He tried to speak again. “We’ll be damned, but we’ll get the nigger!” called some one beside him. The words struck him like a blow. He saw red, and the sudden rage upheld him. He knew that he was to fight—a blind fight for he cared not what. The old savage instinct blazed within him—the instinct to do battle to death—to throttle with, his single hand the odds that opposed. With a grip of iron he braced himself against the doorway, covering the entrance.
“I’ll be damned if you do!” he thundered.
A quick shot rang out sharply. The flash blinded him, and the smoke hung in his face. Then the moon shone and he heard a cry—the cry of a well-known voice.
“By God, it’s Nick Burr!” it said. He took a step forward.
“Boys, I am Nick Burr,” he cried, and he went down in the arms of the mob.
They raised him up, and he stood erect between the leaders. There was blood on his lips, but a man tore off a mask and wiped it away. “By God, it’s Nick Burr!” he exclaimed as he did so.
Nicholas recognised his voice and smiled. His face was gray, but his eyes were shining, and as he steadied himself with all his strength, he said with a laugh. “There’s no harm done, man.” But when they laid him down a moment later he was dead.
He lay in the narrow path between the doorstep and the gate where roses bloomed. Some one had started for the nearest house, but the crowd stood motionless about him. “By God, it’s Nick Burr!” repeated the man who had held him.
The sheriff knelt on the ground and raised him in his arms. As he folded his coat about him he looked up and spoke.
“And he died for a damned brute,” was what he said.
It was the afternoon of election day, and Eugenia sat in her drawing-room with Sally Bassett.
Outside there was the sound of tramping feet, for the people were giving him burial. They had been passing so for half an hour and they still went on, on, on—he was going to his grave in state.
“There are the drums,” said Sally, turning her ear. “All Virginia has come to town, I believe. The whole city is in mourning, and by and by they will put up his statue in the Capitol Square—but if he had lived, would he have had the senatorship?”
“Ah, who knows?” said Eugenia. She played idly with the spoon of her teacup, her eyes on the coals.

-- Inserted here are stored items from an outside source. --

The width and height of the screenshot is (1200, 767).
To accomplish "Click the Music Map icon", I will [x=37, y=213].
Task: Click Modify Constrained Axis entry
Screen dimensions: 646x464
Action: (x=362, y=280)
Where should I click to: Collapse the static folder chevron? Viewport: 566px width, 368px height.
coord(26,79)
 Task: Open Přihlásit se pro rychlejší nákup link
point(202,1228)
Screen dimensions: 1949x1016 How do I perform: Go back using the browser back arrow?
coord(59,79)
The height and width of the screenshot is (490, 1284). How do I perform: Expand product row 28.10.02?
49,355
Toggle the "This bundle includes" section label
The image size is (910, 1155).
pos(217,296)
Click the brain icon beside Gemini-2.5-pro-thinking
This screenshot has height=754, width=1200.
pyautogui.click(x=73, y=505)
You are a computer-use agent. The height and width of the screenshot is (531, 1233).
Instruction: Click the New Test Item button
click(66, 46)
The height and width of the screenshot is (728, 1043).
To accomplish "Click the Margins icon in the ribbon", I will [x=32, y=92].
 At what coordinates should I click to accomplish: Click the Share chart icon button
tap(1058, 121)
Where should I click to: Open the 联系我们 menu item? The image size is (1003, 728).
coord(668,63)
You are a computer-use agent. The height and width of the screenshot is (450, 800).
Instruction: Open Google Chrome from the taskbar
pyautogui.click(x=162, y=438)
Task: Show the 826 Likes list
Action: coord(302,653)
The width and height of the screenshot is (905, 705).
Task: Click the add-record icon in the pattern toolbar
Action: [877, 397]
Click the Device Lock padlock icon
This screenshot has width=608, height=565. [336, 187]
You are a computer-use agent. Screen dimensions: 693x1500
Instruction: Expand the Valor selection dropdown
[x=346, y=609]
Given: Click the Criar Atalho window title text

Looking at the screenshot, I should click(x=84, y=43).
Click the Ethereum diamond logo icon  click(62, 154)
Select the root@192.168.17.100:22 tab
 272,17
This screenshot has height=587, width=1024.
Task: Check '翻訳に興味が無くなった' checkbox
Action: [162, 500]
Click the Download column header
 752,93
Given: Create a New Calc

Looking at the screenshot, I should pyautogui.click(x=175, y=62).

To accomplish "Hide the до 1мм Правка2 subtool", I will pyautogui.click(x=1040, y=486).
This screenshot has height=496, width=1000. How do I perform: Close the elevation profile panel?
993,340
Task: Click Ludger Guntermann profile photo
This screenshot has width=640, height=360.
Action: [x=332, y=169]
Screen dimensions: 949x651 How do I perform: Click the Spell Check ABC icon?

“As you say—who knows?” murmured the other. “And, after all, it is perhaps better that he died just now. He would have tried to lift us too high, and we should have fallen back. He was a hero, and the public can’t always keep to the heroic level.”
There were tears in her voice.
Eugenia turned from her and said nothing.
After, Sally had gone she still sat with her cup in her hand before the fire. Her child was rolling on the floor at her feet, but she did not stoop to him. She was not thinking—she was merely resting from emotion—as she would rest for the remainder of her days.